Importing CSV with missing data

pmarg · April 28, 2018, 10:42am

Hello everyone,

I’m having troubles with reading a CSV with missing data. If a single column has missing values then all the imported columns are of type Missing.

For example importing df.csv:

"X1","X2"
1, 3
2, 4
, 5

with

df=CSV.read("df.csv")

all the columns are of type

Union{Int64, Missings.Missing}

Instead, if I create the DataFrame myself with:

df1 = DataFrame(X1 = [1, 2, missing], X2 = [3, 4, 5])

only X1 is Union{Int64, Missings.Missing}.
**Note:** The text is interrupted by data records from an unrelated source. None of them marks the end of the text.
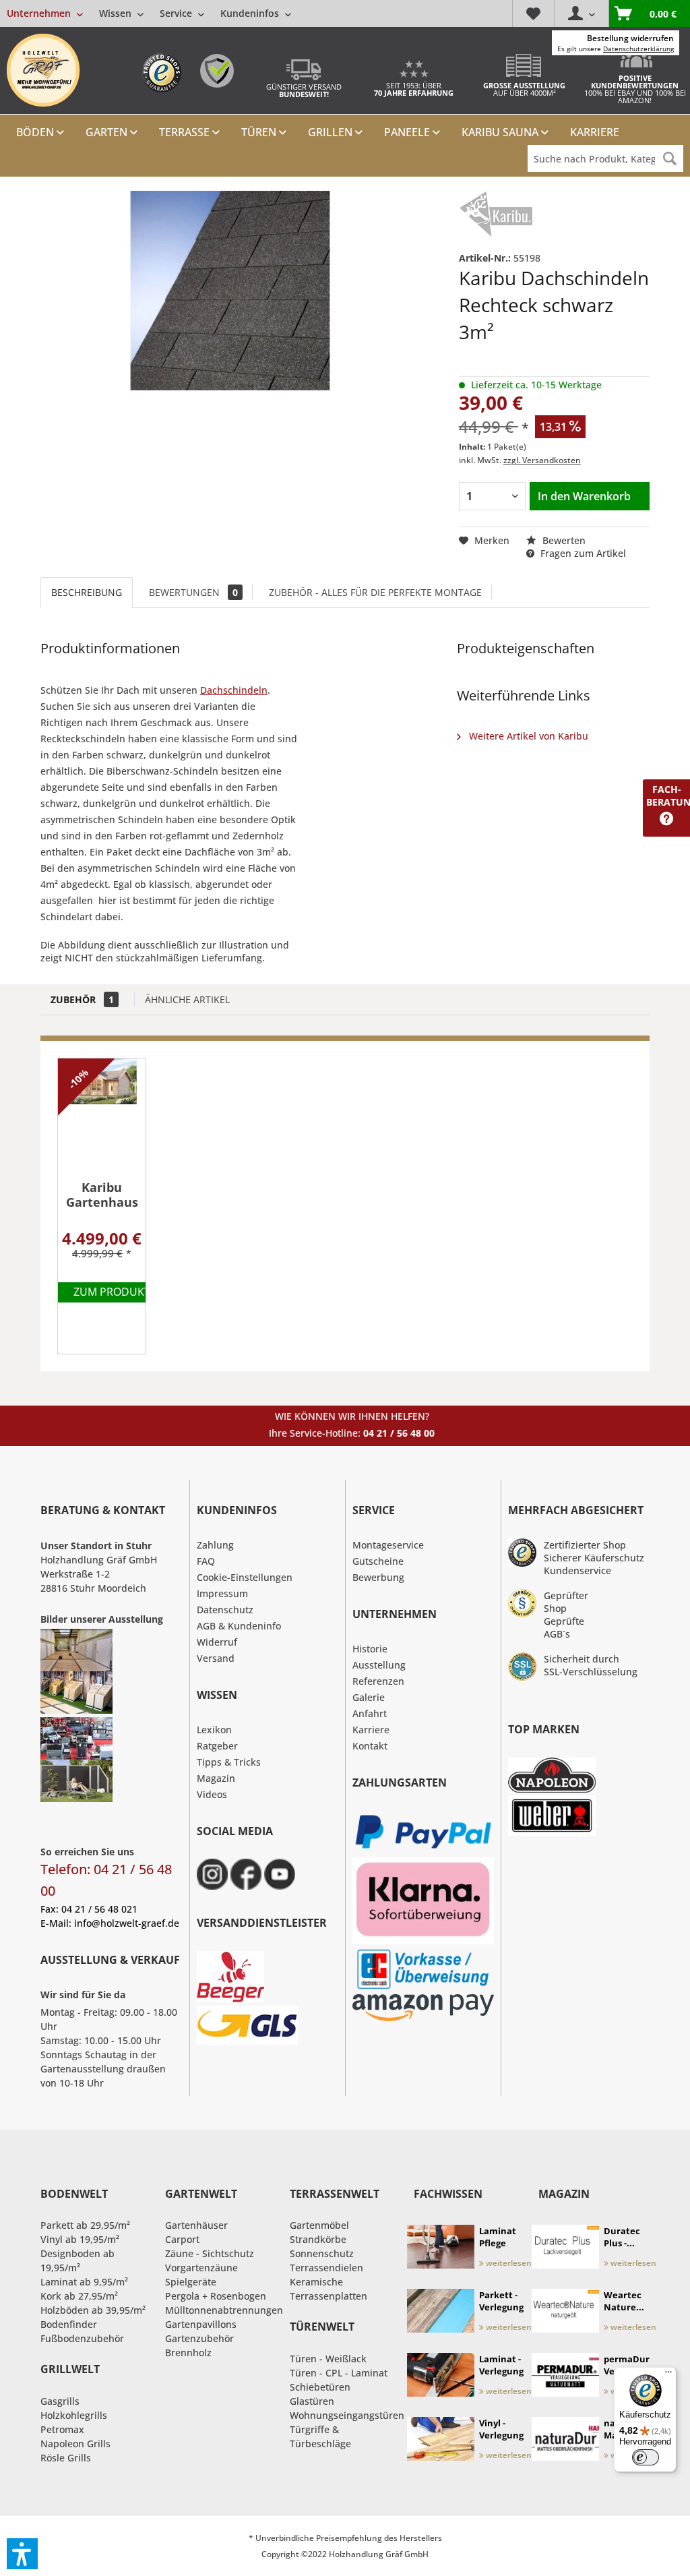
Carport (182, 2239)
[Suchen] (670, 158)
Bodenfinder (68, 2324)
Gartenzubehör (199, 2338)
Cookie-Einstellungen (244, 1577)
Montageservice (388, 1544)
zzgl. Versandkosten (542, 460)
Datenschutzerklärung (638, 48)
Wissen (116, 13)
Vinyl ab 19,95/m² (79, 2239)
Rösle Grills (65, 2457)
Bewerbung (378, 1577)
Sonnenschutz (322, 2253)
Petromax (62, 2429)
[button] (22, 2553)
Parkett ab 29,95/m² (85, 2225)
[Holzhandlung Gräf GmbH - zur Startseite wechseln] (43, 70)
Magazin (216, 1778)
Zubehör (82, 999)
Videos (212, 1794)
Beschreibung (86, 592)
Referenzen (378, 1681)
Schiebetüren (320, 2386)
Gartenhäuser (196, 2225)
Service (177, 13)
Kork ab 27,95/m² (79, 2295)
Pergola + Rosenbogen (215, 2295)
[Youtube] (279, 1874)
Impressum (222, 1593)
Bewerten (563, 540)
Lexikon (214, 1729)
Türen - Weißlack (328, 2358)
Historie (369, 1648)
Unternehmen (40, 13)
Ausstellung (379, 1664)
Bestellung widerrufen (630, 38)
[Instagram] (212, 1874)
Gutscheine (378, 1561)
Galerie (368, 1697)
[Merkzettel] (533, 13)
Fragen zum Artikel (582, 553)
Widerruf (217, 1642)
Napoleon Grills (75, 2443)
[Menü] (668, 2375)
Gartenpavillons (201, 2324)
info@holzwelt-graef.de (126, 1923)
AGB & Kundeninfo (239, 1625)
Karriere (370, 1729)
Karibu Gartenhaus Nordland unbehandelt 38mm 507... (102, 1195)
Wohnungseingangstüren (347, 2415)
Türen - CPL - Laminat (338, 2372)
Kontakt (369, 1745)
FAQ (206, 1561)
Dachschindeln (234, 690)
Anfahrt (369, 1713)
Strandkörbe (318, 2239)
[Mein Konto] (581, 13)
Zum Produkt (111, 1291)
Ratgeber (217, 1745)
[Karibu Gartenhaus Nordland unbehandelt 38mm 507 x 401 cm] (102, 1115)
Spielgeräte (190, 2281)
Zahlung (215, 1544)
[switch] (645, 2457)
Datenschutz (225, 1609)
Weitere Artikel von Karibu (527, 735)
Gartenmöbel (319, 2225)
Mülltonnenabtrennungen (224, 2310)
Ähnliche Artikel (187, 999)
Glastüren (312, 2401)
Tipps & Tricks (229, 1762)
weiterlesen (508, 2263)
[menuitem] (149, 13)
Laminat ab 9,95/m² (84, 2281)
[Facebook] (245, 1874)
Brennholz (188, 2352)
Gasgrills (60, 2401)
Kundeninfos (251, 13)
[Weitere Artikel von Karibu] (495, 214)
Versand (215, 1658)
My issue is that I want to use some functions that do not accept Missing types on columns that do not have missing values. I haven’t figured out a way to convert specific columns to a different type.

nalimilan · April 28, 2018, 12:20pm

Yes, columns always allow for missing values by default since the last release, as people kept complaining about errors due to missing values appearing after type detection. Pass allowmissing=:auto or allowmissing=:none to use a different behavior.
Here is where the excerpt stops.